Adaptive Real-Time Magnetic Field Tracking beyond Prior Waveform Constraints

TL;DR

This paper presents an adaptive extended Kalman filter framework for real-time magnetic field estimation in quantum systems, overcoming noise constraints and improving tracking of weak, dynamic signals.

Contribution

The authors develop a novel adaptive estimation method that reduces model dependence and enhances real-time magnetic field tracking beyond traditional noise limits.

Findings

Successfully tracks weak magnetic signals beyond conventional sensitivity.

Validates the approach through numerical simulations and experiments.

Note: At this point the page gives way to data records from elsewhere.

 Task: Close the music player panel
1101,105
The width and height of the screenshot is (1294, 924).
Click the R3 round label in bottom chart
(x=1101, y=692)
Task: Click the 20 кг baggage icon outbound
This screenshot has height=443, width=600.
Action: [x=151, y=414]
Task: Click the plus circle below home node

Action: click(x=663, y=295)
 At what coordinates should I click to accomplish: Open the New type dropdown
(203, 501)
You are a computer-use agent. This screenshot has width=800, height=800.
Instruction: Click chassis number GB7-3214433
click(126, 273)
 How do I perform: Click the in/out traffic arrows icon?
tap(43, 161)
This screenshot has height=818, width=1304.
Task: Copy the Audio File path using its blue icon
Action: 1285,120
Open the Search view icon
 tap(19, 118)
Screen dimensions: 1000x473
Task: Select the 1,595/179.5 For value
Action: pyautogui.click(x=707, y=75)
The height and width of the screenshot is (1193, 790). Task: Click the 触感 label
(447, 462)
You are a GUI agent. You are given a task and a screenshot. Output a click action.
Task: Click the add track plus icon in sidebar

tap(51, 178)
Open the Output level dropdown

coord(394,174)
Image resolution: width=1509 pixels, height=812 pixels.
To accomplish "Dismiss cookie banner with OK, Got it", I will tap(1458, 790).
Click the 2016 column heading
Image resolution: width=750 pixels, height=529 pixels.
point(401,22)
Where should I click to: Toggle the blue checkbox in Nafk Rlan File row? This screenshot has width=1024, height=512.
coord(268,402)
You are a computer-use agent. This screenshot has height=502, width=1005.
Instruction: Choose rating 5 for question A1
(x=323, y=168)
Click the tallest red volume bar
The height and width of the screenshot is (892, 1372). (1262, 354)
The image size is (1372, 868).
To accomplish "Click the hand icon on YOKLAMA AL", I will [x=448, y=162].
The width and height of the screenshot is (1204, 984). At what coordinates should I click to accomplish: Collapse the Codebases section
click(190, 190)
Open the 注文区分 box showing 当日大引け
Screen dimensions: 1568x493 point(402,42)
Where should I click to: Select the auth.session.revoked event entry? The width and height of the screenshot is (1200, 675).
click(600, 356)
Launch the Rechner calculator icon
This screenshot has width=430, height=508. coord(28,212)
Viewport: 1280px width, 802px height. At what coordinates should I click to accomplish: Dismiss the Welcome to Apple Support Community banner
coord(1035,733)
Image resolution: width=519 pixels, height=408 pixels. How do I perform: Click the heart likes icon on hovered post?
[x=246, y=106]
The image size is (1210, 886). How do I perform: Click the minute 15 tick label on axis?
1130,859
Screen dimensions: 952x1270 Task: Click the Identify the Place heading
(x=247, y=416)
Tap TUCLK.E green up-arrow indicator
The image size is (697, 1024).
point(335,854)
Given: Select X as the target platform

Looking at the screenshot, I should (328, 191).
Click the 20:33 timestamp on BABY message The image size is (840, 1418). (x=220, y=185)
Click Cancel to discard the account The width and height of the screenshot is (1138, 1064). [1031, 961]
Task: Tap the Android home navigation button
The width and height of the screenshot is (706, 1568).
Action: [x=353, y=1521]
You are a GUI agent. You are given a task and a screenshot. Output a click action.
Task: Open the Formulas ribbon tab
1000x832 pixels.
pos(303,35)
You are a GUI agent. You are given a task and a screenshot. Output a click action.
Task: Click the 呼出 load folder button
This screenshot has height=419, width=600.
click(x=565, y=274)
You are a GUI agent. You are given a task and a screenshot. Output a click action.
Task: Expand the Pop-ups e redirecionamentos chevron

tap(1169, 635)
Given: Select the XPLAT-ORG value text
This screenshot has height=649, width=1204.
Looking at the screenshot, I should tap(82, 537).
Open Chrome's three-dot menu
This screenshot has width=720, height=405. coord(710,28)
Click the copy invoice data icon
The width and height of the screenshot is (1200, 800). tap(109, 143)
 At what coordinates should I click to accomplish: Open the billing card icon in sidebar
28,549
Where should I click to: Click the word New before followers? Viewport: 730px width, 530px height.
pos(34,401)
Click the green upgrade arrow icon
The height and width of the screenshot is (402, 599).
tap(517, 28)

Overcomes measurement noise constraints of standard filtering methods.

Abstract

The extraction of weak signals plays a crucial role in quantum precision measurement, where the estimation results are often limited by low signal-to-noise ratios. Here, we demonstrate a parameter-estimation framework based on the adaptive extended Kalman filter for dynamic magnetic-field estimation in quantum systems using spin-noise measurements -- a challenging regime characterized by weak signals. By modeling the magnetic field as an unknown parameter, the proposed approach alleviates model dependence in state estimation. Furthermore, by introducing an adaptive algorithm with real-time noise estimation, our method overcomes the measurement noise intensity constraints of conventional extended Kalman filtering and enhances its practical applicability. Numerical simulations covering three representative magnetic-field dynamics validate the capability of the proposed framework, while experimental results demonstrate successful tracking of a seismo-magnetic-like signal beyond the intrinsic sensitivity of conventional spin-noise spectroscopy.